Bilgelik Tanrıçası Metis
Bilgelik, kurnazlık, erdem, danışmanlık, planlama…. Ne çok şeyin tanrıçası? Nereden geliyor bu Metis ,kimlerdendir dediğimizde: Titan soyundan geldiğini ,Okeanus ve Thetys'in kızı, Zeus'un ilk eşi olduğunu biliyoruz malumunuz. Kelime anlamı olarak incelersek nereden geliyor Metis adı peki?
Zeka, sağduyu, strateji ve bilgeliği temsil eden Metis; kelime anlamı olarak ''Metiao'' yani düşünme anlamına gelen bir kelime kökünden türetilmiş.Metis, ilahi bilginin ve kutsal aklın, yani "hikmet"in tasviri, vücud bulmuş halidir. Hikmetin sembolu olan "su", Metis'in de başlıca sembolüdür. Burada Metis'e yüklenen anlam durağan bir zekadan öte, geleceği kestirip planlama yapabilme, strateji geliştirebilme, kurnazlık, becerikli olma gibi özellikleri de içinde barındıran kıvrak bir zekaya sahip olmadır.Yunan mitolojisinde Tanrıların kralı Zeus'un ilk karısı olan Metis, hikmet ve akıl (bilgelik, kurnazlık, erdem, danışmanlık, planlama) tanrıçasıdır. "Mati"-"ma" (Sanskritçe dili) kökünden türeyen Metis danışma ve tavsiye anlamına gelmektedir.

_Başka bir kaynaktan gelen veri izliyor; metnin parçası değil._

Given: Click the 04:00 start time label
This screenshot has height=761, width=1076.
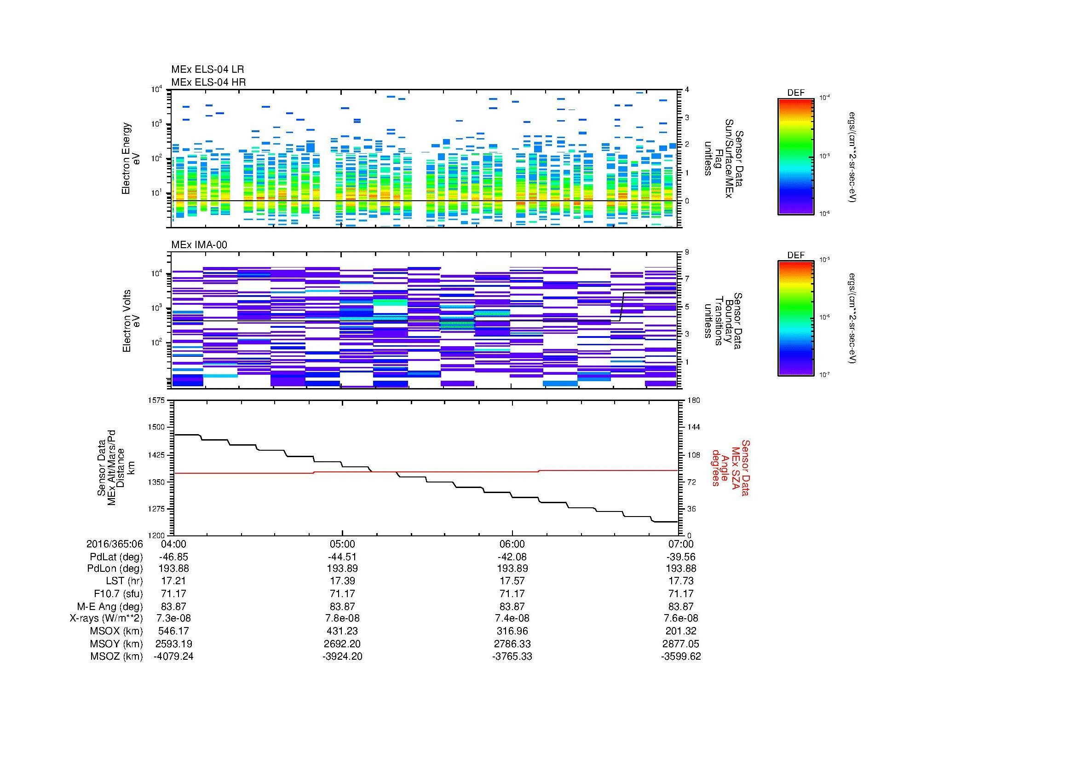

Aynı zamanda zeka, sanat ve barış tanrıçası Athena'nın da annesidir.
Zeus ve babası arasında geçen en büyük olayın da mimarı nasıl mı?

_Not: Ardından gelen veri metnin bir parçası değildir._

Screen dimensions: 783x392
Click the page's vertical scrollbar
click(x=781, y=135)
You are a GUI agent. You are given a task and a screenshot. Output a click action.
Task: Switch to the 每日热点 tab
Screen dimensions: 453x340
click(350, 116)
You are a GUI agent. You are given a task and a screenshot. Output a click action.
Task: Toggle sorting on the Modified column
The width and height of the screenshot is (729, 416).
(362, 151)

Zeus doğan çocuklarını yutarak yok eden babası Kronos'u etkisiz hale getirip iktidarı ele alınca; Kronos'un yuttuğu çocukları kusarak geri çıkartması için hazırladığı karışımı Zeus'a verip, babasına içirmesini söyleyen Metis'tir. Okeanos'un kızı, bilgelik tanrıçası Metis hazırlamış olduğu çok tatlı ama mide bulandırıcı bir içkiyi Zeus'a vermiştir. Bu ilacı Koronos'a içiren Zeus, zalim babasına yuttuğu bütün kardeşlerini birer birer kusturur ve iktidarın sağladığı evrensel yetkilerini kardeşleri arasında dağıtır. Poseidon'a denizleri, Hades'e yeraltı ülkelerini verir.Zeus'un iktidar mücadelesinde onun için bilge bir danışman, zekasıyla kurnaz bir planlayıcıdır.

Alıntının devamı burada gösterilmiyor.